Hi my dear sister, just got caught up reading the posts, I'm so sorry that it didn't work out for you, but leaving it in God's most capable Hands is the right thing to do, He will make a way if it is to be, and with both of you wanting to contact each other, I know He will hear all our prayers for you, maybe try your Boss again, if you reached somebody who was insensitive, and good for you letting them know of it, sometimes people need to be told, but in a nice way, that their behaviour is bad, especially in that line of work, but I understand how disheartening and frustrating it was for you, so just rest tonight, tomorrow is another day. Thank you for all the sweet Cards and articles, I read the one today about the Cuban's trying to come over to the U.S., very sad but interesting, God love them. Anyway, just rest tonight and you know our love and prayers are always with you, ay my sister, love you bunches,
Bear Hugs too,
Sandy


shaner
7/24/2003 20:55

Our dear Miss V, after 6 years of pouring your heart and innermost feelings into your writing, it has become your 'baby', and like a child, you don't want it to 'leave' home, but as Donna said, just look how many people will benefit from what you've written, the gift is meant to be shared, it will always be your 'baby', but you will proudly look on at how much help it will give to those who need it, and when you're rich and famous, renting limo's is the way to go!
Love you dear Miss V,
Sandy


shaner
7/24/2003 21:06

Hi my dear Deb, thank you for your kind words, and I'm so sorry the valley days are getting hard, waking up at that hour every night, time really goes by so fast, you wonder where those 3 years have gone since your precious Michael passed. And you have two special days so close together, along with the date of the accident itself, God love you, so you let yourself grieve and cry and cuddle, and you know we're here and our prayers and love are with you, especially with these difficult days for you coming up, we'll do our best to see you through.
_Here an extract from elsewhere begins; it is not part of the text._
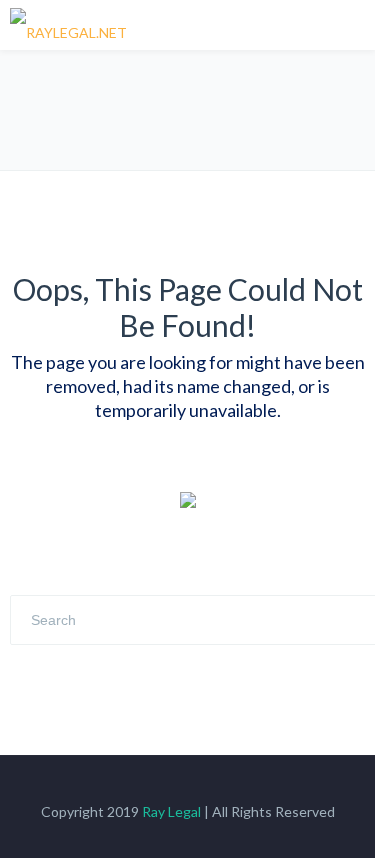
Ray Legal (171, 811)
And thanks Deb for letting us know about Barb, that's so nice of you to check in on her, Barb, if you're reading, I pray Carol's birthday wasn't too difficult, and remember too that you're in our prayers also.
Love & Hugs to you dear Deb, and thank you too for your fwd.'s and Cards,
Sandy


shaner
7/24/2003 21:17

Hello our dear Donna, you are so good at comforting everyone, I'm so happy you chose us as family too, and I know everyone else feels the same, and your beautiful Cards every morning to all Angel Moms helps to brighten valley days for some and happiness and joy to all. Love you my dear friend, and say Hi to Shar from all of us!
Lots of love & Bear Hugs,
Sandy


shaner
7/24/2003 21:19

Lisa, Yvonne, thinking of you both too, and always in our prayers and love.